What Equipment Do I Use?

Okay, so now I’m trained.  What are those nifty little machines I’ve seen used?

In my experience, the Basic Neurotek Tac/Audioscan is all you need.  It has alternating audio tones as well as alternating vibrating pulsars. The speed of both can be changed, the volume of the tones can be changed, and the strength of the vibration can be altered.

Since I give my little machines a lot of use, I buy the Megapulsars, for a small extra charge.  (pictured) They are a nifty upgrade, because truthfully, these wires frequently fail, and the Megapulsars are designed with removable ends, allowing you to replace the wires for about $10 at Radio Shack or another electronics store. This means, you will never be caught without a working unit.  I buy extra sets of wires to have on hand.

Update for Consultees and Clinicians: If you are making your first purchase from Neurotek Corp., here is the scoop: Basic Neurotek  Tac/Audioscan, have them ADD the Megapulsars, and two extra sets of wires. This way, you have 4 sets of working wires. You will not be sorry when one set fails in the middle of a session.

BethanieHines07

This original unit comes with rinky-dink headphones that should be thrown away, because they will fail in no time, usually in the middle of a session.  But by plugging a pair of inexpensive computer speakers into the Neurotek, you can do away with headphones altogether, and have audible tones on either end of your couch.

I have found this to be a boon for me and for my clients.  They appreciate not having headphones on their heads, as they feel more comfortable and can hear me better.  Also, as the clinician, YOU get the benefit of BLS when the tones are amplified in the room.  A very simple and elegant solution.  You may need a longer wire than comes with your speakers from a store like Radio Shack, if your client is a long distance from you.

And there is always the WAND.

In my experience Eye Movements are still the best for many clients under many circumstances, and if you don’t have any extra funds, using a wand is by far the cheapest option.  My friend and colleague Philip Manfield shows his classes how to make this simple wand for about $5!  First you buy a telescoping tool with a magnet on the end, at an auto parts store.  Then, you go to a hardware store, and buy a “push nut” in red or white, which adheres nicely to the end of the telescoping tool magnet, because it is lined with steel.  Below is a picture of the very elegant result.
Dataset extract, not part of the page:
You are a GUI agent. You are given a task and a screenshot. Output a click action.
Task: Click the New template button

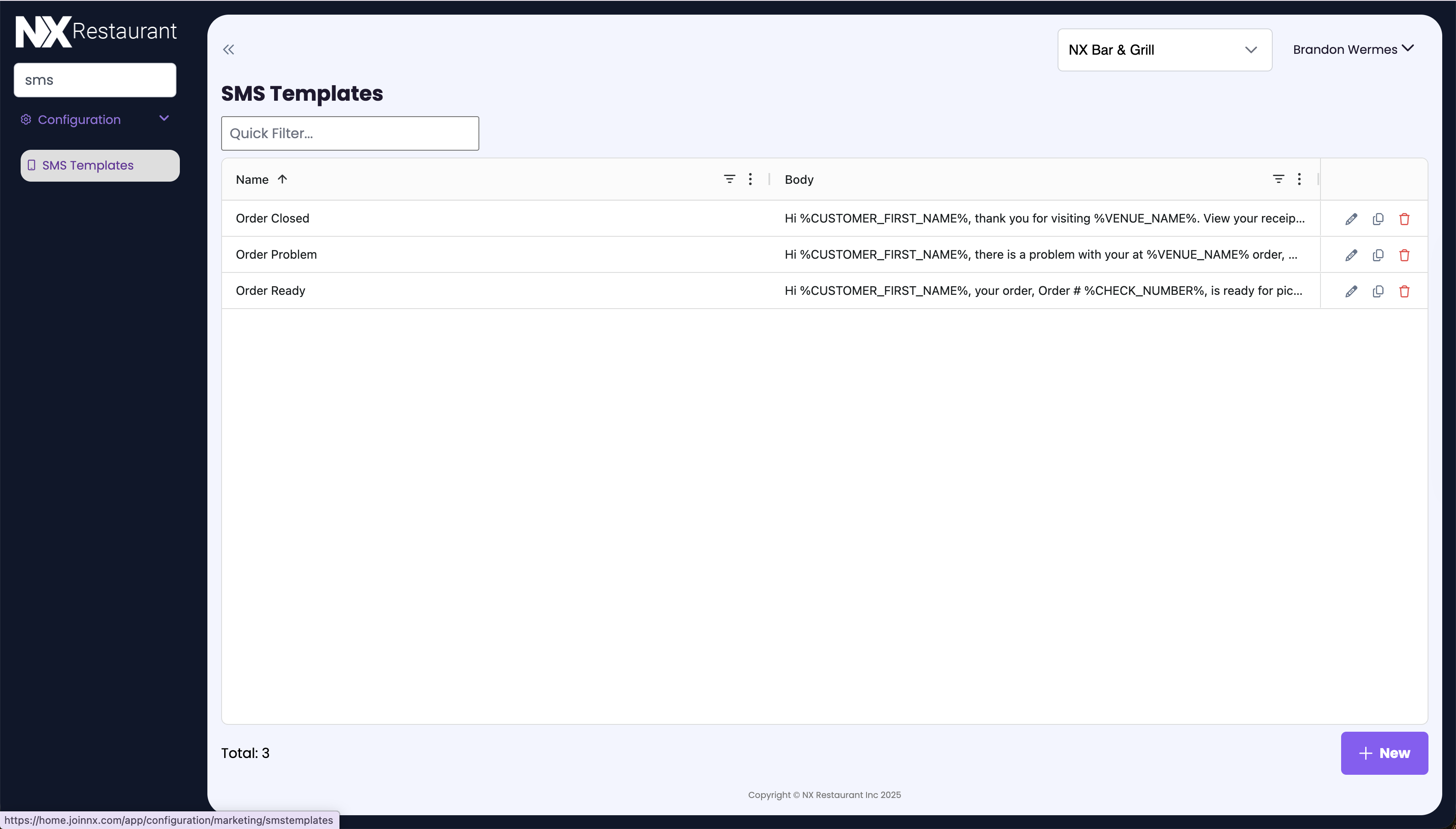tap(1384, 753)
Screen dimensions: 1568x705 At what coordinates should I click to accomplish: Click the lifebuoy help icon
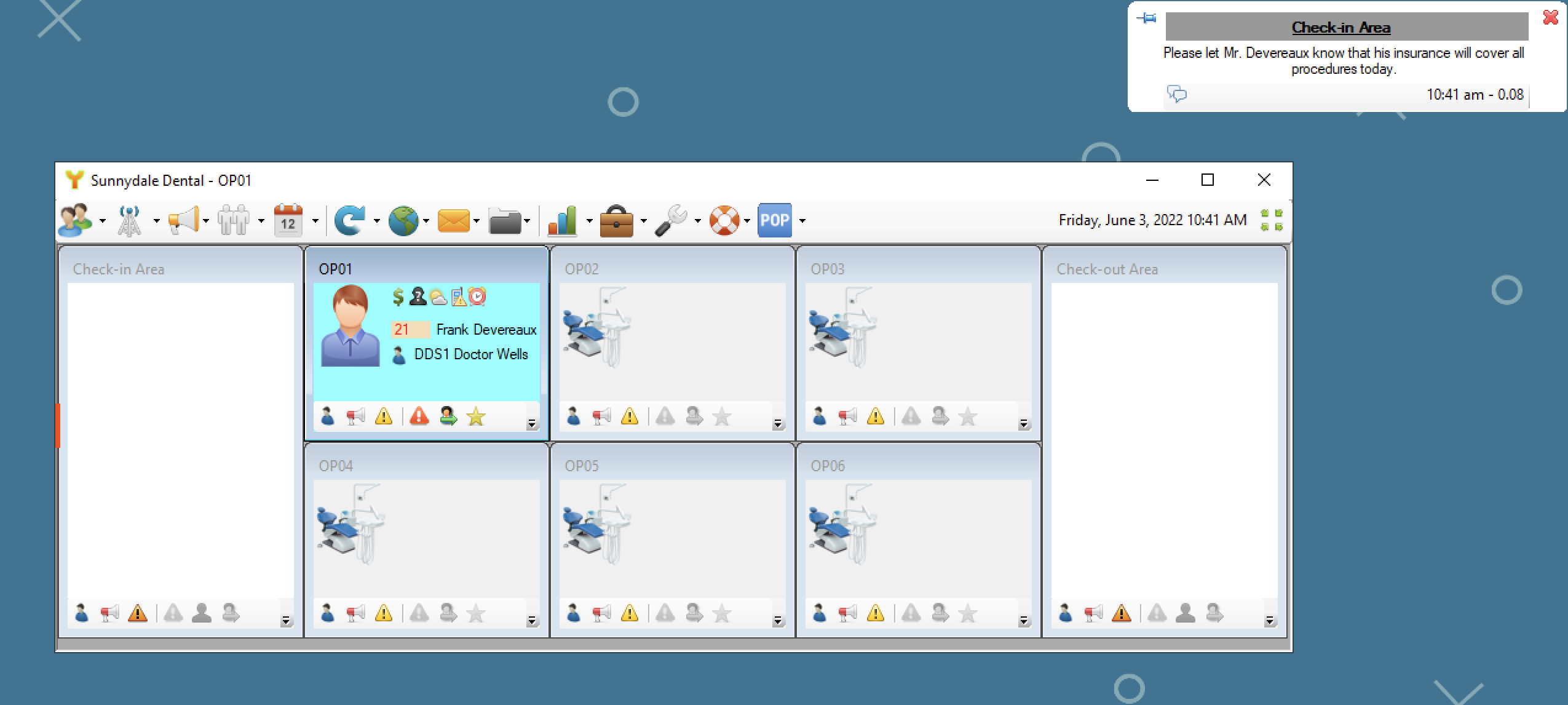[724, 220]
A reader asked, Eye Movements vs. Pulsars…how to decide?

Hi Colleen,
Thanks for posting about the wand. What a great solution! I like it a lot! Makes good sense and will save my shoulder.
I see that you note the eye movements are most effective and I wondered how you decide to use the pulsers/audio rather than the wand. Simply client preference? Use eye movement first and if that is not good then go to the pulsars/audio?

Great question!

The answer is that I ALWAYS start with the wand/eye movement when I am doing trauma processing.  Eye movements are better for trauma, and seem to cause more thorough, less diffuse, less chaotic processing.  The way I understand that, is eye movements are a more difficult dual attention task, and as such, they are more interruptive of old, highly charged, traumatic material. Vibrating pulsars, even combined with alternating tones, are “easier” for clients, and do not interrupt highly charged material as efficiently.  Hence pulsars are SUPERIOR for RESOURCING and eye movements are SUPERIOR for TRAUMA PROCESSING. All that said, there are a few people for whom eye movements are contraindicated: those who feel motion sick when they do eye movements, those who are sight-impaired, and a few others who just don’t like them.

It is really important to talk about a trend that I see happening in the field of EMDR with regards to eye movements.  If you give clients the option–most all will choose the vibrating pulsars–BECAUSE BY DEFINITION THEY ARE EASIER.  Clients frequently say they are soothing. That does not mean they are better. My mentor Philip Manfield, Phd., coaches those he trains to move the wand at a speed that is the maximum the client can tolerate. This is hard for the client to do, and frequently causes eye strain by the end of a session, but this can be ameliorated by taking breaks and resting the eyes.

A few of my clients with very severe trauma and dissociation, now know that eye movements are more effective and ask to use them exclusively.  They know that they are less likely to dissociate when using eye movements, and further, if they do, I can see it immediately and intervene.  With pulsars, a client can be dissociated for most of a whole set, and because their eyes are closed, I won’t know to intervene.

One last note about speed.

Clinicians frequently ask me how fast should BLS be? A rule of thumb I teach my consultees is 2 passes per second for trauma processing, and half that speed for resourcing. Parenthetically, I have noticed when I supervise the practicum in EMDR Part 1 & 2, that if eye movements slow down too much, processing stops.  I offer empathy to my clients that “this is hard work for your eyes” and re-assure them that it is part of what causes EMDR to work, which virtually always takes care of clients’ reluctance.